Salvator Mundi - expensive and highly controversial

500 years after his death, Leonardo da Vinci is more famous than any other artist in history. But much about him is still puzzling, the whereabouts of many of his works are mysterious. The excitement on the art market is all the greater when - as recently with the "Salvator Mundi" - an alleged original appears

The big K is there. Sir Kenneth Clark. The man who knows Leonardo better than anyone of his time. As early as 1930 he put Leonardo's drawings in the possession of the British royal family. So convincing was his catalog that the art historian was promoted to director of the National Gallery in London. Since then, it has been enough in the art scene to speak of K, and everyone knows who is meant.

It is said that one could look at any drawing, any painting from the Leonardo period, and he would immediately know what it was about. His intuition and expertise are well known.

Well, on June 25, 1958, the employees of the Sotheby’s auction house recognized him as soon as he entered the house in London. The art historian wants to follow the auction of a private collection and maybe buy something.

At some point, lot 40 will be called. On the easel is a poorly preserved painting with a close-up of Christ. It is said to come from the Leonardo student Giovanni Antonio Boltraffio or, as some say, from one of his successors. A Sir Kenneth Clark does not raise his hand for such a thing. The dealers in the hall who specialize in Renaissance art also sit motionless on their chairs. Furniture dealer Warren E. Kuntz was awarded the contract. For 45 pounds he now buys the "Salvator Mundi", the "Christ as Savior". Religion is important to Kuntz, he wants the picture for his personal devotion.

Da Vinci is the epitome of genius

This Christ is a well-groomed, long-haired man, like there are quite a few in the Leonardo School. He looks at the viewer and blesses him with his right hand. In the other hand he carries a shimmering glass ball as a symbol of the world.

Neither Clark nor Kuntz nor anyone else suspects that the small wooden plaque will develop into one of the greatest sensations in the history of the art market. Almost 60 years later, on November 15, 2017, the hammer fell at $ 400 million in the New York hall of Sotheby’s arch-rival Christie’s. No painting has ever achieved such a price at auction. The "Salvator Mundi" is now the most expensive painting in the world.

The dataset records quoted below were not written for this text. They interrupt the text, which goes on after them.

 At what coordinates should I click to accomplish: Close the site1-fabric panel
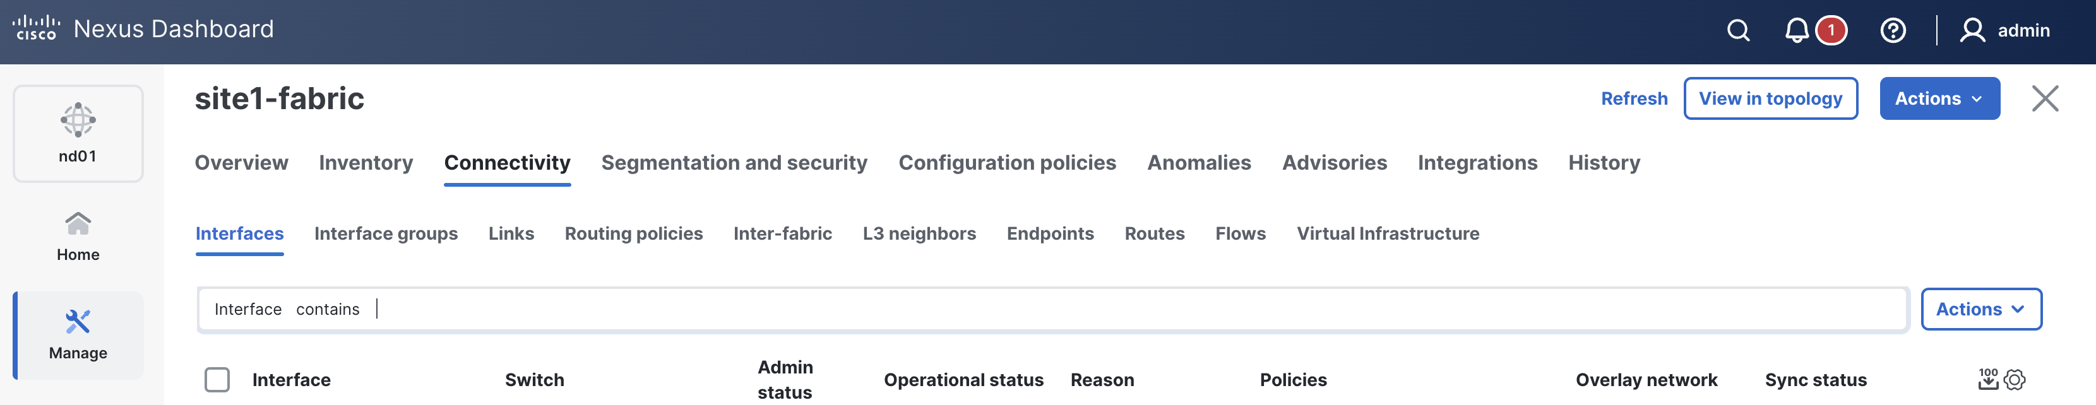click(2045, 98)
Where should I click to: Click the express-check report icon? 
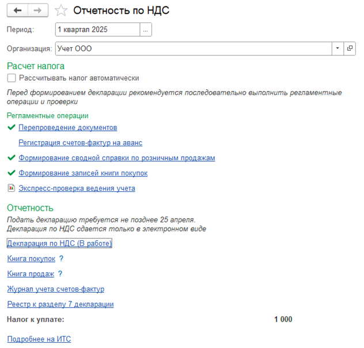click(x=12, y=188)
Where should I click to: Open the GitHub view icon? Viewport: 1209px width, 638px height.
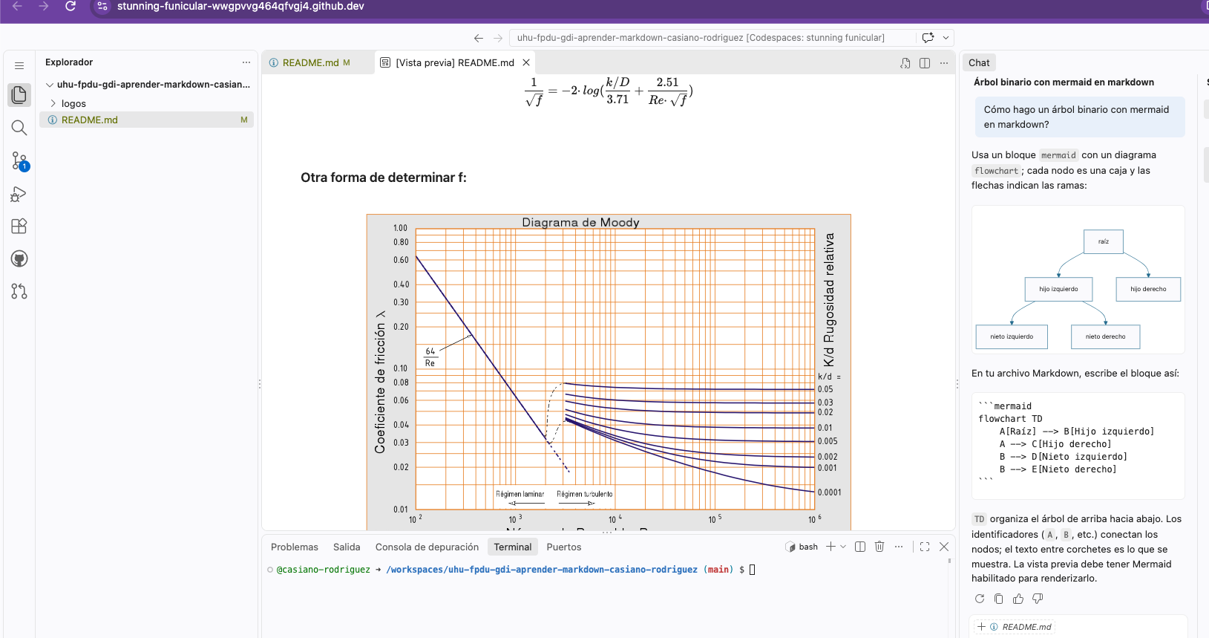click(19, 258)
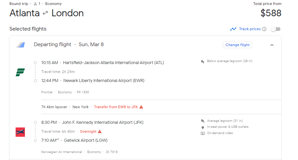The width and height of the screenshot is (298, 160).
Task: Click the Overnight warning triangle icon
Action: tap(100, 131)
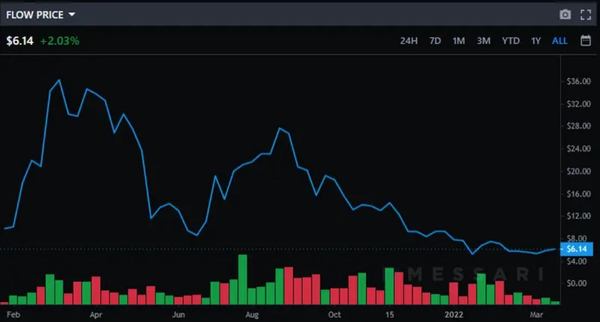Click the arrow beside FLOW PRICE title
The image size is (600, 322).
[x=72, y=15]
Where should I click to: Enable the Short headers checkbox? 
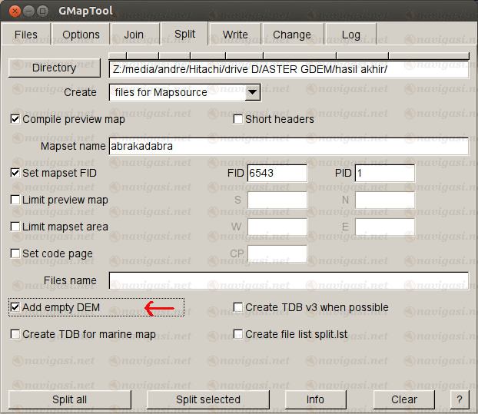(238, 119)
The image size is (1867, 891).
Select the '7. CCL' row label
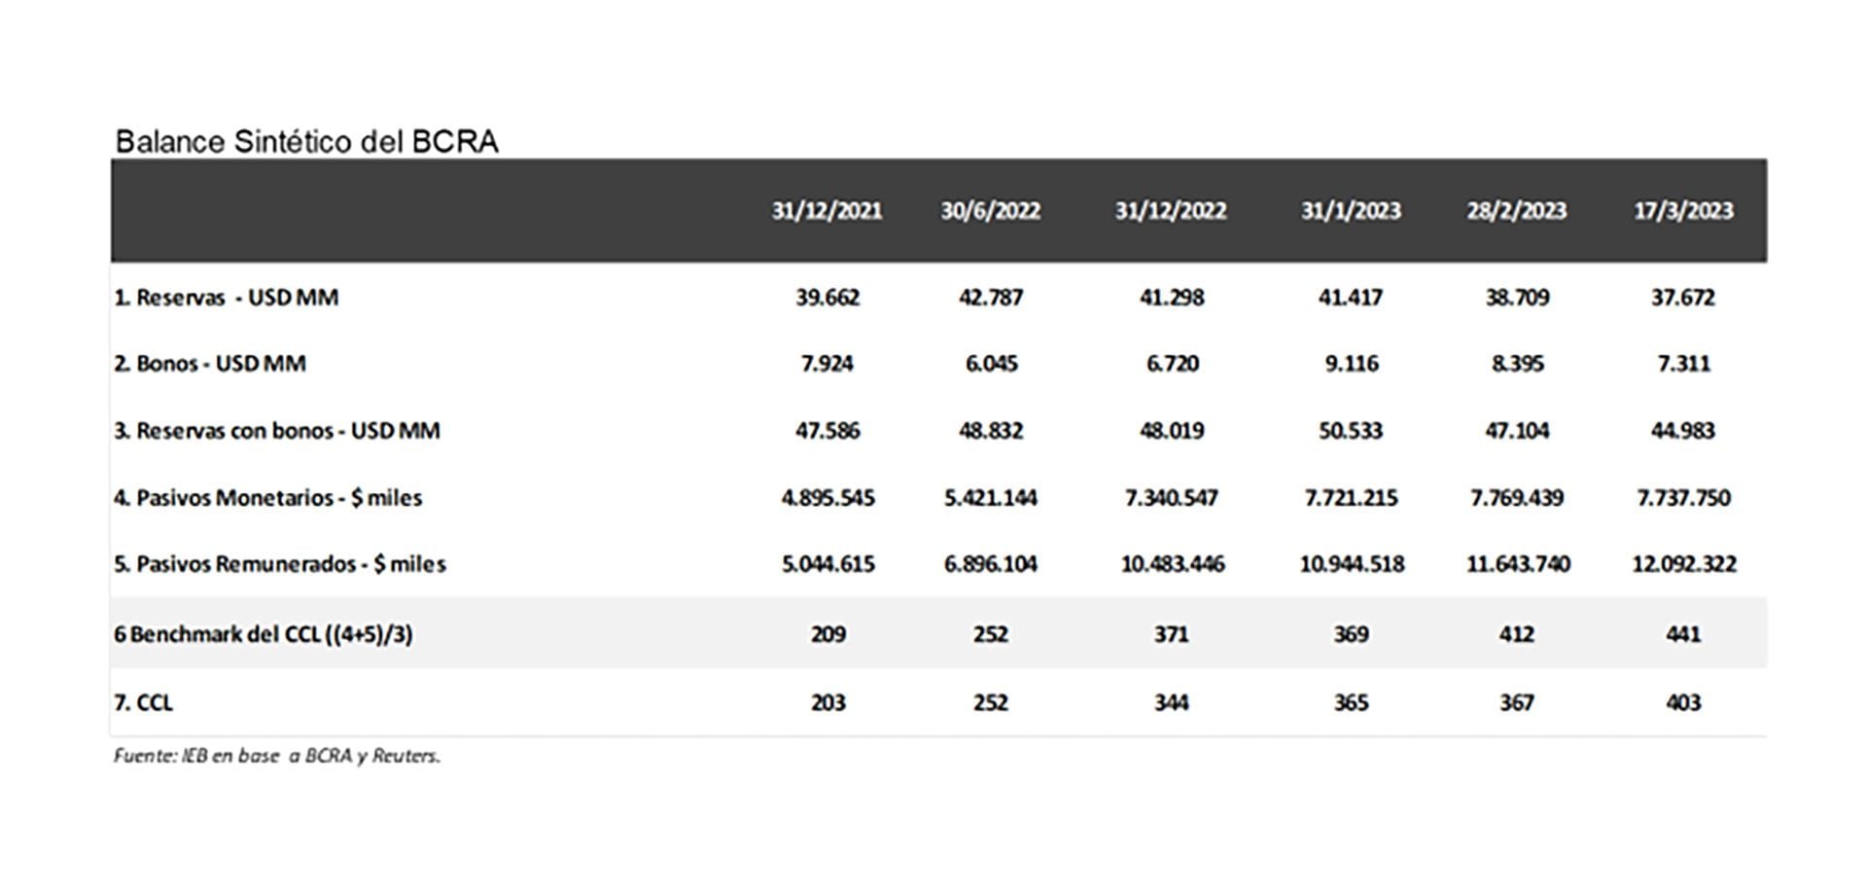click(143, 702)
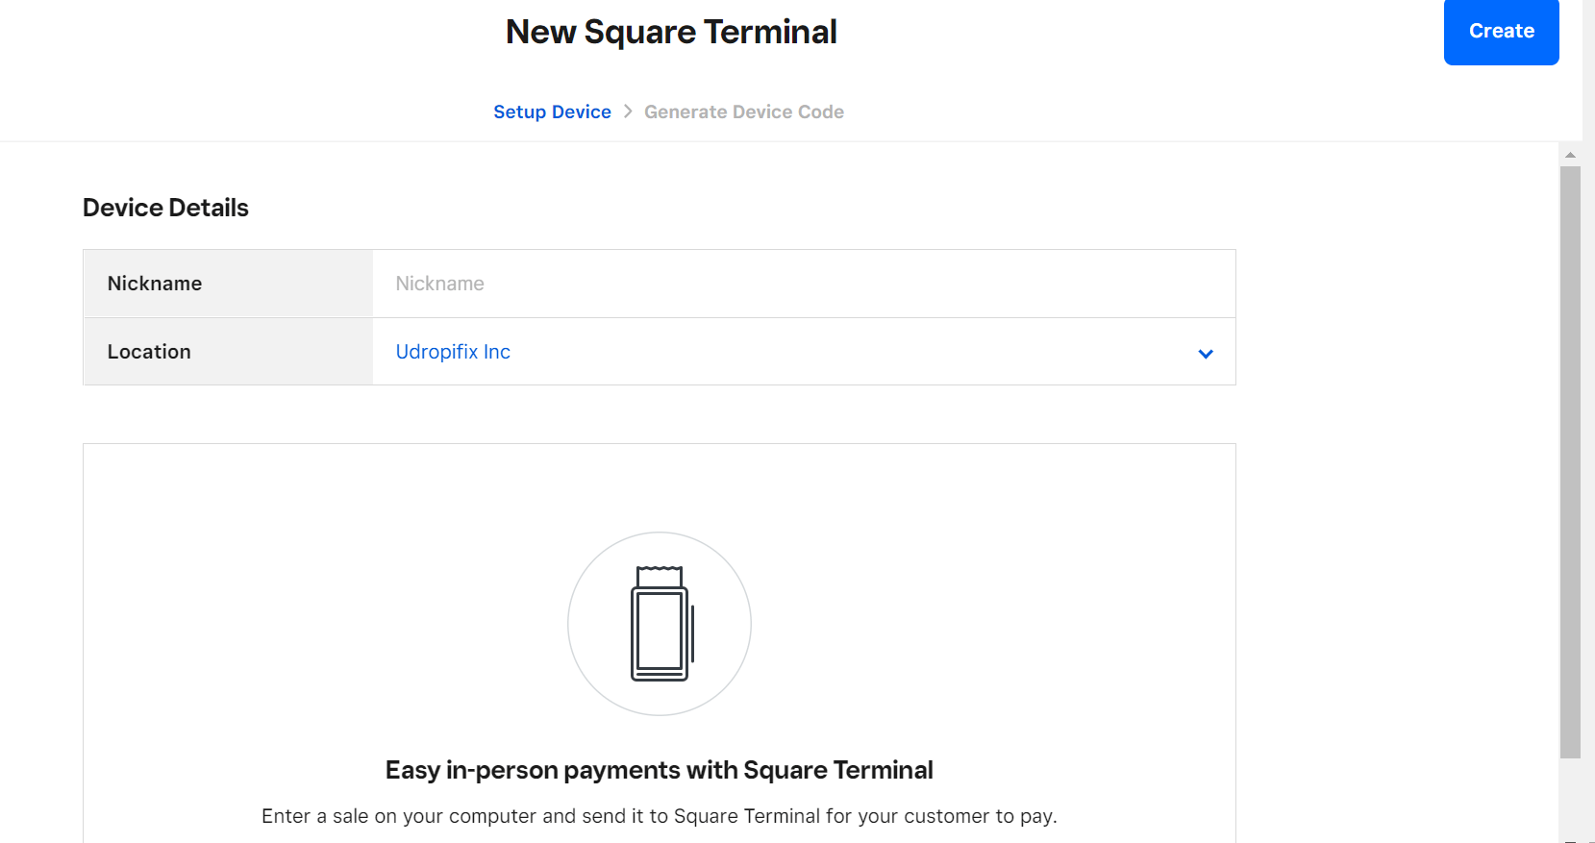Screen dimensions: 1595x843
Task: Click the Device Details heading
Action: pos(165,207)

Because the picture, it is believed now, comes from Leonardo himself.

500 years after his death, the Vinci man is the epitome of genius. No painter is as well known as he, no work of art as famous as his "Mona Lisa". The man, of whom no more than 15 paintings have survived, stands for inventiveness, for an inexhaustible wealth of ideas, for an art as haunting as it has hardly ever been created again. And because his works are so rare, he now also stands for big money.

Leonardo is revered as an artist and inventor

Did Leonardo ever imagine that one day he would become the trophy of the super-rich? Hardly likely. But he was very interested in his fame. The people a painter shows would all die, he once said, but his pictures remain in the world. To impress people centuries later: this is a prospect that attracts him.

His lover Salaì may have acted out of self-interest when he presented Leonardo's painting to the French King Francis I shortly before or after the master's death on May 2, 1519. But in this way he ensures that important paintings, including the “Mona Lisa”, “Anna Selbdritt” and “John the Baptist”, come into good hands. They will never be lost and will eventually end up in the hands of the French state.

And Leonardo's secretary Francesco Melzi sorts all of the master's writings on art theory. Copies of the texts soon circulated among artists; In 1651 his “Treatise on Painting” was printed in French and Italian and soon appeared in numerous editions.

After the French Revolution, in the age of the natural sciences, scholars began to be interested in Leonardo's other research. And in the late 19th century, Leonardo was rediscovered as a technical inventor.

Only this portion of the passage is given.